Human stem cells are considered as new hope in the medical field. In the future, they are expected to be used to treat a wide range of diseases, such as neurodegenerative diseases. Researchers from Fraunhofer have developed a system called LabBag. a transparent bag that provides scientists with a cheap, fast, sterile way to grow, identify, and freeze stem cells. The resulting cell model can be used for independent testing and drug development. After successfully testing the system, researchers will present a prototype at the MEDICA trade fair in Dusseldorf, Germany, from November 13th to 16th.
Scientists around the world are looking for ways to treat diseases through stem cells. These cells offer the potential to develop new treatments and drugs. Stem cell materials allow us to conduct disease research in an unprecedented way. In addition, the latest research shows that 3D cell models can more accurately reflect the condition of the human body. These cell aggregates are produced primarily in a droplet-like nutrient solution under sterile conditions. In the future, we need to do this process cheaply and reliably.
As part of the LabBag project, the Fraunhofer Institute of Biomedical Engineering, the Fraunhofer Institute for Surface Engineering and Thin Films, and the Fraunhofer Institute for Process Engineering and Packaging IVV brought together their expertise to develop a miniature laboratory in plastic bags. In this bag, human-induced pluripotent stem cells can grow in a sterile environment and form 3D aggregates. These cells can be used in the pharmaceutical industry for patient or disease-specific drug development, as well as testing systems for the study of active ingredients.

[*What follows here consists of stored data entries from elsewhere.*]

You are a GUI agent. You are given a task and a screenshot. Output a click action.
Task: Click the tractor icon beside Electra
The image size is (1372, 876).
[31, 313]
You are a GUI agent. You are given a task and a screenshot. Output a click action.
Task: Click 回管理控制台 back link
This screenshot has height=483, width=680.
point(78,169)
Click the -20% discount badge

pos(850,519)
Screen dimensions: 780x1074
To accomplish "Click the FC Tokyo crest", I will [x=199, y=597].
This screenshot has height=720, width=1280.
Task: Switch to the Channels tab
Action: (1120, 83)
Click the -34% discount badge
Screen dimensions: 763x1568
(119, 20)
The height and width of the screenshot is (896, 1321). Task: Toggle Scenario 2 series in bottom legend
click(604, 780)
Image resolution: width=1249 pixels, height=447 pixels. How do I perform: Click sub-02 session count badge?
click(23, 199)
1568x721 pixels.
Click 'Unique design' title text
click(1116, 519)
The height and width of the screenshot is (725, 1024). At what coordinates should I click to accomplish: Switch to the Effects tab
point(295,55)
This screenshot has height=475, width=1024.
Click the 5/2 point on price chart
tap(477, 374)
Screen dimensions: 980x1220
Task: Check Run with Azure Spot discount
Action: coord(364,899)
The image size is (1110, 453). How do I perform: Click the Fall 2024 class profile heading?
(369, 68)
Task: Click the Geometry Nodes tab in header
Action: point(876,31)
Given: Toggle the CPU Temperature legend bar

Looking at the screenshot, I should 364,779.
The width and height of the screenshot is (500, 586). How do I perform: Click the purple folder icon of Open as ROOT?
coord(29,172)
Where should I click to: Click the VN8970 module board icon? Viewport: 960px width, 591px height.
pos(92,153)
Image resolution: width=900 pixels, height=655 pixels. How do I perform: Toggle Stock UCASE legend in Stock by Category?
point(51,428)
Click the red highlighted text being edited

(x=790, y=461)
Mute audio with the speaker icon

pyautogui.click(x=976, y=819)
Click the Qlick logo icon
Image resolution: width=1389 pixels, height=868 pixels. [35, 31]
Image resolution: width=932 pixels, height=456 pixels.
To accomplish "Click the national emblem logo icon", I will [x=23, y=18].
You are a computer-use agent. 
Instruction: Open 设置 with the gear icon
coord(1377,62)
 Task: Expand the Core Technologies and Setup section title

To date, stem cell aggregation can be produced by using pipetting robotic systems or manual pipetting, the former requiring expensive purchase and maintenance costs, the latter being a labor-intensive and time-intensive model, with considerable human effort. Manual pipetting in a Petri dish requires a lot of practice and is also at risk of contamination. Developed by Fraunhofer researchers, "The Lab in a Bag" is designed to reduce labor and material costs while significantly increasing cell yield and process reliability. Labbag exercises are very simple Just shake the transparent bag, only a few seconds can produce hundreds of drops of suspended nutrient solution, almost automatic. First, pour the nutrient solution containing the stem cells into the bag. The bag is rotated once and returned to its original position. In the process, the droplets are still suspended around the hydrophilic point. These droplets act as micro-bioreactors in which the desired 3D cell aggregates can form. These cells sink to the bottom of the droplet and they bind together and fuse into a fixed three-dimensional polymer.
Dr. Michael Thomas, project manager scientist at Fraunhofer, explains: "We coated two different coatings on the polymer film." The first layer is hydrophobic and the hydrophobic substrate ensures that the nutrient solution containing the protein flows on the surface without adhering to it. The second layer consists of 150 hydrophilic circular spots, each 5 mm in diameter. Nutrients will be captured by these spots, resulting in droplets.
The volume of each drop is about 20 microliters and the 3D cell model is about 400 micrometers in size. Aggregate size can be adjusted by changing the diameter of the spots on the surface of the bag. Currently, Dr. Neubauer and her team need about 72 hours to produce polymer droplets. "We described LabBag as a miniature GMP laboratory that meets all the requirements and a closed, sterile system that minimizes the risk of contamination." Dr. Neubauer emphasizes, "Ultimately, we can produce better Cell model to avoid experimenting with animals. "
One of the advantages of LabBag? Is that the cell model can even freeze directly in the bag. Unlike manual pipetting, it is no longer necessary to transfer the material to a separate cryogenic container. How to optimize cryogenic storage - that is, freezing cells - relies on the duties of Fraunhofer IBMT. In addition, the institute is responsible for cultivating stem cells and characterizing and analyzing 3D aggregates. "We are concerned with the production of induced pluripotent stem cells (iPS), because these stem cells are likely to develop into any cell in the body and possibly into any tissue or a particular type of tissue. Unlike embryonic stem cells, they do not trigger Any ethical controversy, "said biologist Julia Neubaue of Fraunhofer IBMT. Stem cells become specific shapes and functions to accomplish certain tasks, which make it possible to develop patient-specific drugs. Dr. Neubauer and her colleagues are focusing on cardiomyocyte differentiation and have succeeded in differentiating iPS cells into this type of cell.
The miniature GMP laboratory created by the prototype of this disposable plastic bag offers the pharmaceutical industry an opportunity, at the same time, it also offers a technology that is suitable for small laboratories and does not require a clean room. Even without high investment costs, this technology can still provide high-quality cell models for drug research.